Os cargos correspondem a campos diretos e indiretos da administração municipal, das mais variadas áreas: médicos, enfermeiros, odontólogos, técnicos e auxiliares de enfermagem, professores, vigilantes, merendeiros, motoristas, agentes de combate a endemias, auxiliar de serviços educacionais e outros.
A ação
A Prefeitura de São Sebastião realizou concurso para o preenchimento de 176 vagas na área de saúde, educação, trânsito e outros setores em janeiro de 2016. O resultado final do processo seletivo e homologação foram publicados março do mesmo ano, mas o Município não apresentou calendário de convocação, o que levou um grupo de aprovados recorrer à Defensoria Pública, em junho. Eles alegavam que existem inúmeras pessoas contratadas temporariamente, de forma irregular, ocupando a vaga dos aprovados.

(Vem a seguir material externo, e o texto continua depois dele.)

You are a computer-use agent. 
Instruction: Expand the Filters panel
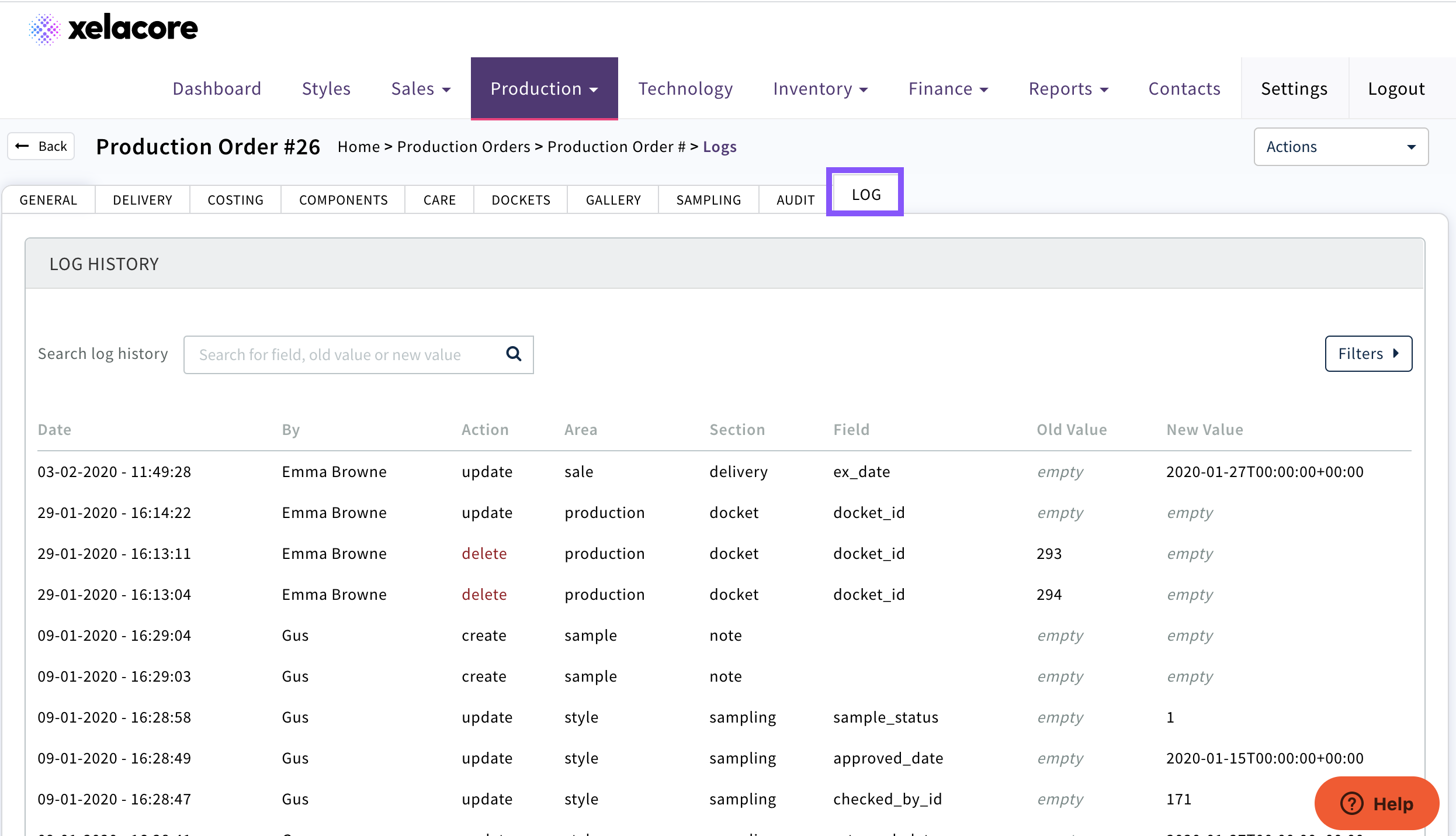(1368, 354)
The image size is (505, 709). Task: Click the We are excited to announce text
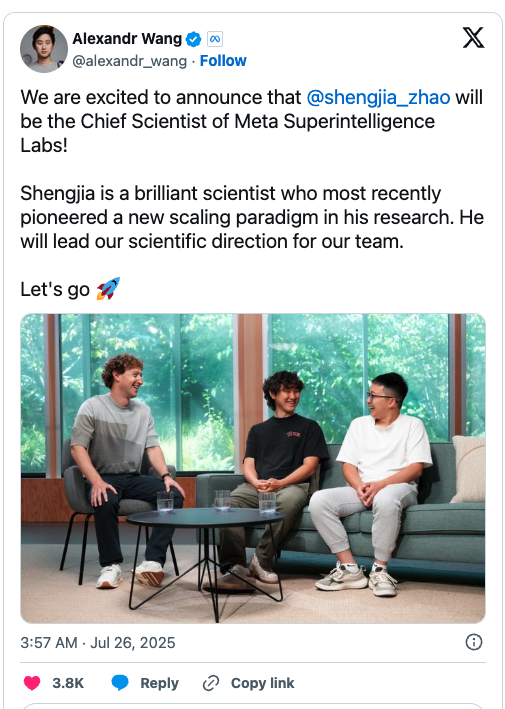(161, 98)
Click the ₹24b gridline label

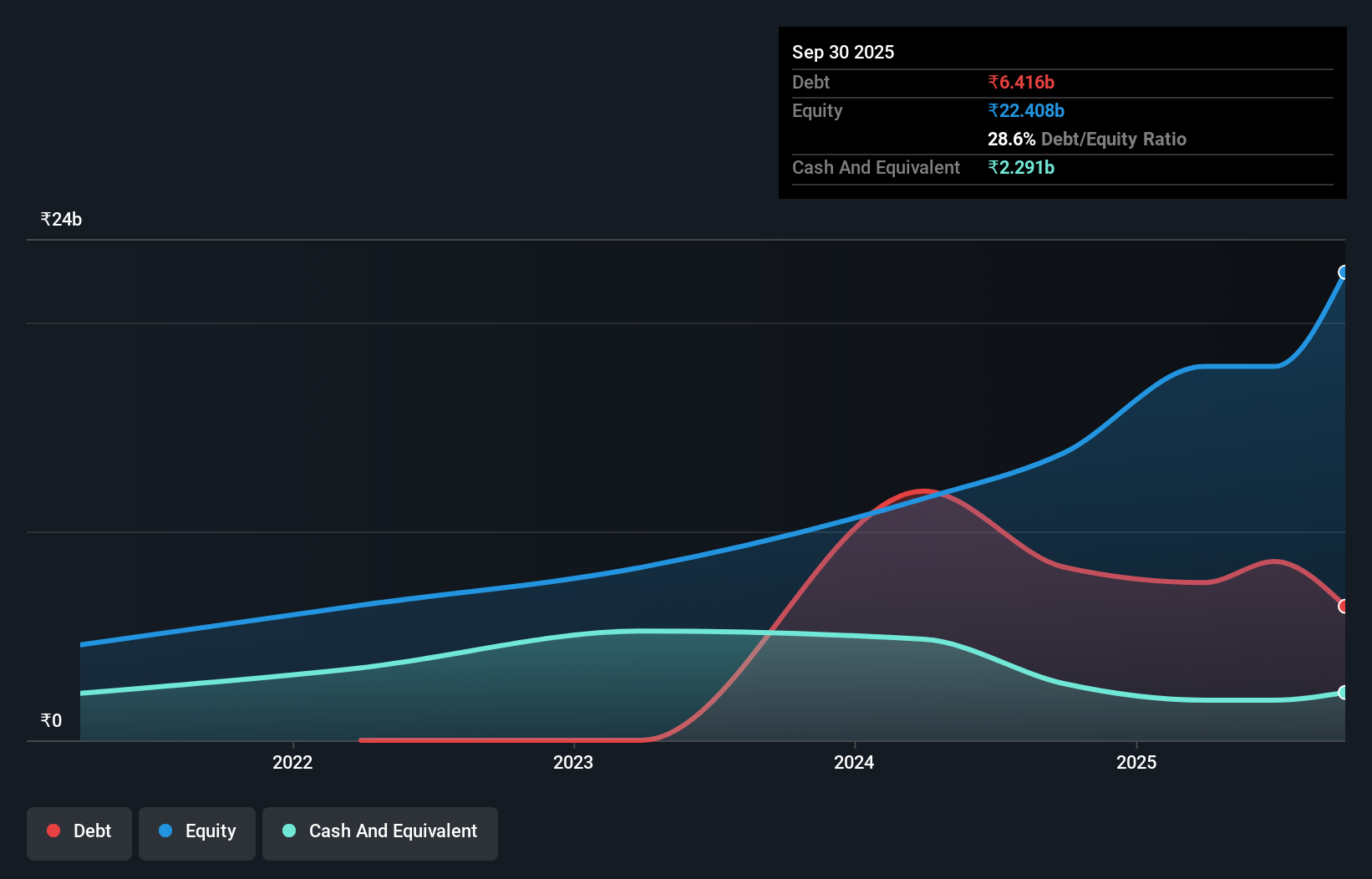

Em agosto de 2016, depois de diversas tentativas infrutíferas de contato com a Prefeitura, a Defensoria Pública do Estado, através do defensor público Marcos Antônio Silva Freire, ajuizou uma ação civil pública em face do Município de São Sebastião pedindo a exoneração de todas as pessoas contratadas temporariamente que estão nos cargos de forma irregular ao mesmo tempo em que pedia a convocação dos aprovados em concurso público, ainda que estes não estejam dentro do número de vagas oferecidas no edital.